Laura Tobin: So petroleum engineer.
Megan Porta: Oh my.
Laura Tobin: Yeah, so that’s a fun fact. Now I change completely. Now I live in the south of France. I still have a son here at home, and then I have a dog, and two chicken.
Megan Porta: Oh, wow.
Laura Tobin: It was a big transformation.
Megan Porta: So versatile. I don’t even like that first thing you said. Yeah. I don’t even know what that means. What? I actually completely forgot it, but when you said it, I was like, what does that even mean? But so cool. You have a diverse life. All right, thanks for sharing that, and thank you so much for being here today. You’re going talk about how we need to maybe view our businesses as businesses. Professional ventures, right? If we took this from a hobby or whether we started it, intending for it to be a business, we do need to see it as a business if we want to make money. So we’re going to talk about that today. But first, I would love for you just to talk through your journey, where you’re at today, and all of that.

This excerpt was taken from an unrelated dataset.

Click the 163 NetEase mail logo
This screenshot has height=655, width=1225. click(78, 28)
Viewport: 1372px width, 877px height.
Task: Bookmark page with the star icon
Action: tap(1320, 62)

Laura Tobin: Yes, so I, as I said, I started my career as a petroleum engineer in Norway. Then I did an MBA at London Business School, and then I decided to get married. So as many professional women. I left my full-time career to start a family. With my husband, I’ve been living a bit everywhere around the world. Then we moved back here in the south of France and we had two boys. Unfortunately, four years ago, my husband suddenly passed away. So I became a single mom with two teenage sons, and I had to reinvent my life because I was actually working with my husband, a bit of an in the background. I was mainly looking after the family. So I had to close my husband’s business and reinvent my career. I took back my blog that I started more like a hobby and I had to turn it into a professional business to get an income. So in 2019, I took it seriously, and the year after I joined Mediavine. I’m currently, struggling between, my two sons this huge house that I’m managing and my blog, and my animals. So my older son is in London, and is working, so I still have my young one, 16. In one year I’ll be. Starting a new life. He’ll go to university, so I’ll be by myself, focusing on my business.
Megan Porta: Yeah. Wow. A lot of major life changes for you in the past few years. I’m so sorry about your husband. I’m sure that was a devastating loss and not just a loss, but what an abrupt change of pace for your life, right? To have to just completely reinvent yourself really.

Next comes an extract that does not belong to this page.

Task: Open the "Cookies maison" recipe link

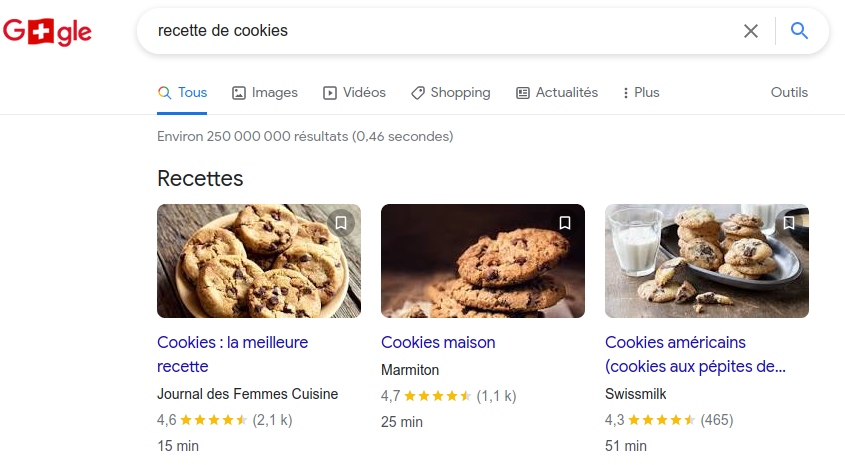Action: [x=438, y=342]
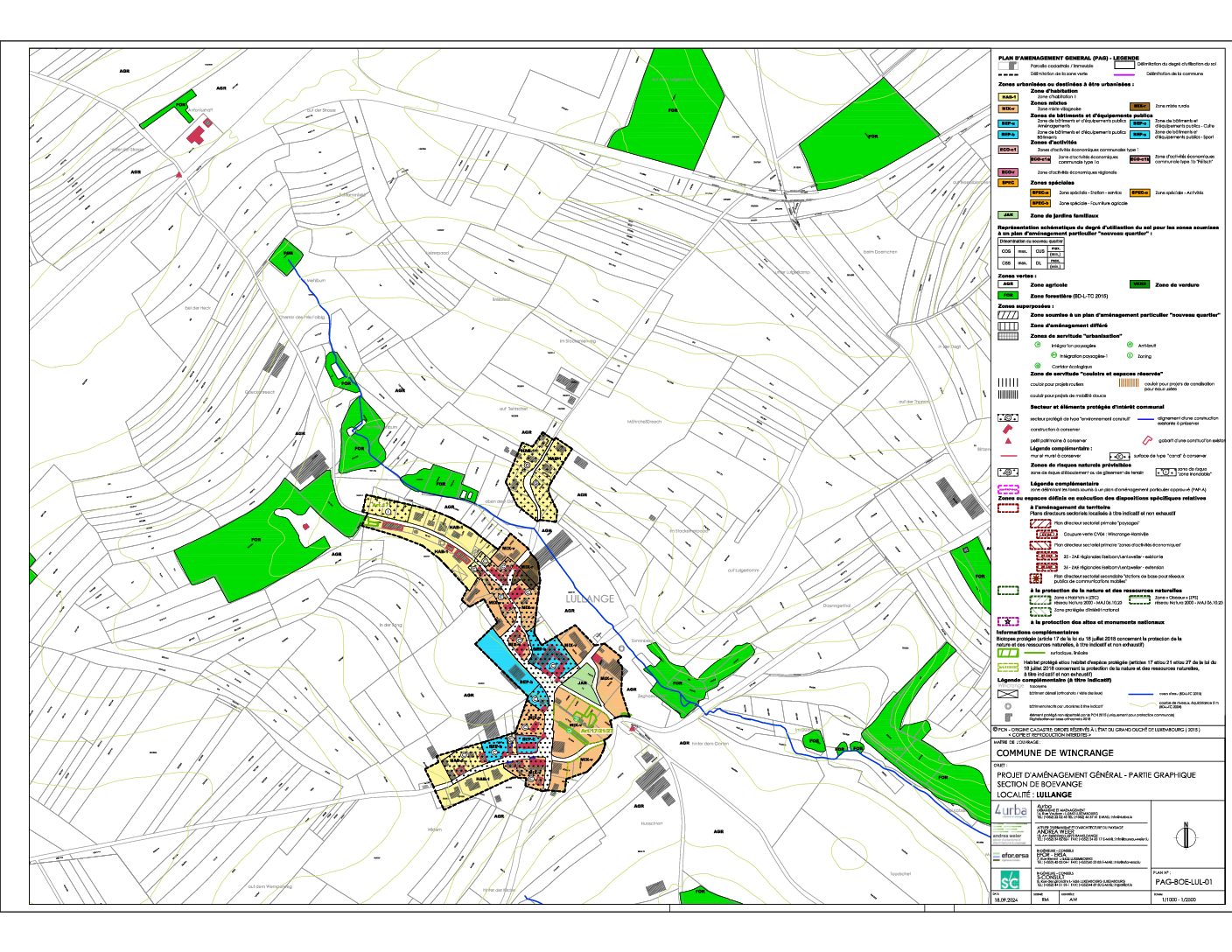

Laura Tobin: Yeah. It is a journey. It’s still a hard journey. But, I’m thankful for the blog. For me, it has been a big saver. Not only because as a business, I’m now earning an income, but even to get distracted by what was happening in my life. To just jump into it and, move on. Continue with my life for me and for my sons.
Megan Porta: Oh wow. This is okay. I can already tell this is going to be an inspiring conversation. So cool. Okay. I have a lot of questions. Let’s move into just the stereotype of blogging because you moved into blogging more seriously out of necessity because you had to. This was an opportunity, okay, I can make money, let’s do this. But a lot of us, just don’t do it out of necessity, we just do it because maybe, we’re at home and we’re parenting at home, so we might as well blog, like that sort of thing. So talk about the whole stereotype of food blogging. What do you feel describes a food blogger?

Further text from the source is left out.